El Juzgado de Instrucción número 25 de Palma de Mallorca, cuyo titular es el magistrado-juez José Castro Aragón, ha dictado un auto de ciento cincuenta folios que abre el juicio oral en el caso del Instituto Nóos (sin ánimo de lucro) por la posible comisión de muy numerosos delitos con la corrupción multimillonaria como abrazadera. Las proporciones del escándalo, la condición personal de algunos de los implicados y el agotamiento de todos los recursos disponibles contra las resoluciones judiciales explican que hayan transcurrido demasiados años desde que se incoaron estas diligencias previas.

La atención se ha centrado los últimos días en saber si las actuaciones se sobreseían respecto a la Infanta Cristina o si ésta acabaría imputada por algún delito, con lo que ello significaría gráficamente: sentarse en el banquillo de los acusados. El auto, meticuloso y bien razonado, se ha inclinado por la segunda opción. La Infanta no responderá por todos los delitos que la acción popular enumeraba, pero sí como autora, por su cooperación necesaria, en dos delitos contra la Hacienda Pública. Un auto de la Audiencia Provincial, resolviendo hace tiempo un recurso, había rechazado en su día la posibilidad de una imputación por otras infracciones penales. El margen de decisión del Juez de Instrucción quedaba así muy limitado.

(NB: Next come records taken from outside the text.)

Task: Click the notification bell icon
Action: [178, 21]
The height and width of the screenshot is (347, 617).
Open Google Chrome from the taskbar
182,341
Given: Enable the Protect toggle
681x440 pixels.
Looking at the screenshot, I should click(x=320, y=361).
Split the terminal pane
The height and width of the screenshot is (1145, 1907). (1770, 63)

Lo más curioso del debate jurídico sobre la apertura del juicio oral también contra la Infanta es que su defensa, y consecuentemente el propio auto del Juez Castro, ponen el acento, más que en la comisión misma de los delitos, en la cuestión procesal previa de si el juicio oral podía abrirse a petición exclusiva de la acción popular, representada aquí por el sindicato Manos Limpias, pero con la oposición del Abogado del Estado y del Fiscal. La argumentación judicial a favor de la apertura del juicio es, se comparta o no, verdaderamente sólida y congruente.

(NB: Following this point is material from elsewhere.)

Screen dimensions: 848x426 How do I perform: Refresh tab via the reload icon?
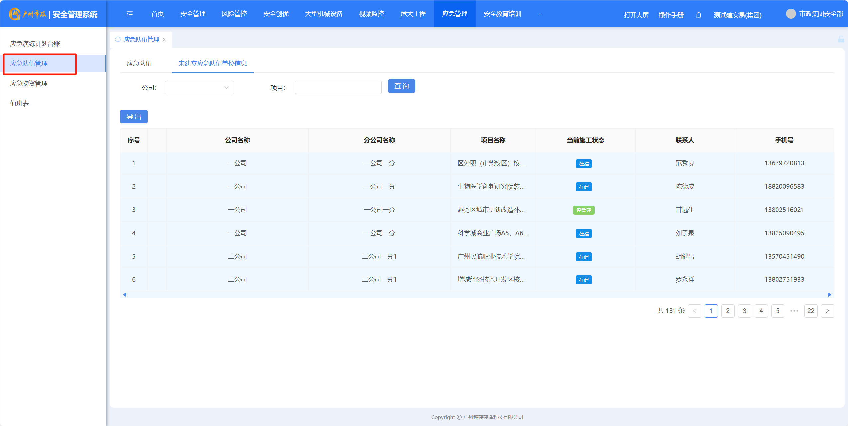click(x=118, y=39)
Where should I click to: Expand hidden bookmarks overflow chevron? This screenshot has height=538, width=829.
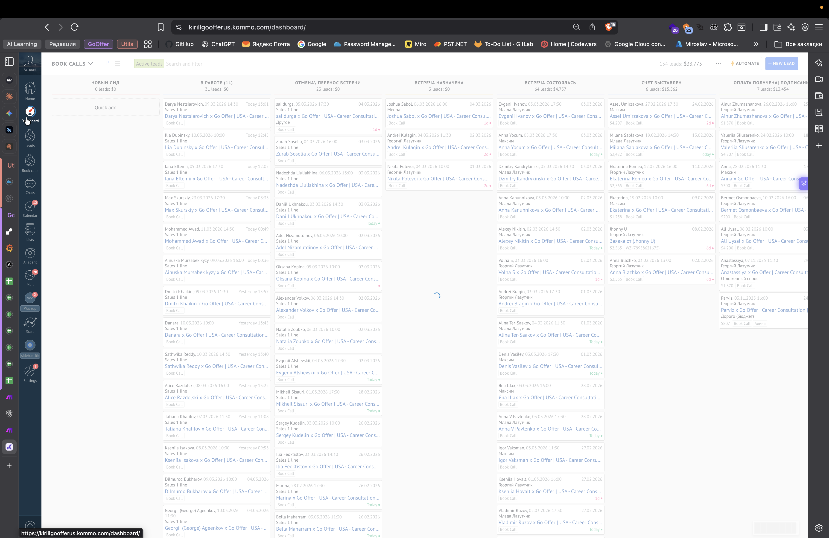coord(756,44)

Frente a quienes se oponen a tal decisión, alegando que la solicitud de Manos Limpias, en solitario, únicamente podía ser atendida si el delito afectase a los intereses públicos, entiende el Juez Castro que, aun admitiendo dicha doctrina, no sería aplicable al presente caso. En su opinión, “llegar a la conclusión de que en los delitos contra la Hacienda Pública el perjudicado, o el único perjudicado, es la Abogacía del Estado sería tanto como decir que ante un fraude del que fuera víctima una comunidad de propietarios el perjudicado sería su administrador y no aquéllos”. Recuérdese el eslogan de la casa, Hacienda somos todos.

De otro lado, quizás lo mejor para el prestigio de la Corona sea que la conducta de la Infanta Cristina en este escándalo pueda ser juzgada sin más impedimentos procesales. Hasta ahora no se ha enervado su presunción de inocencia. Ya nos dirán los tribunales al final de este largo periplo si la acusada debe ser condenada o absuelta. Y un último apunte. El comentario de la Casa del Rey ha sido modélico. Respeto absoluto a la independencia del Poder Judicial. Y es que la Justicia se imparte precisamente en nombre del Rey.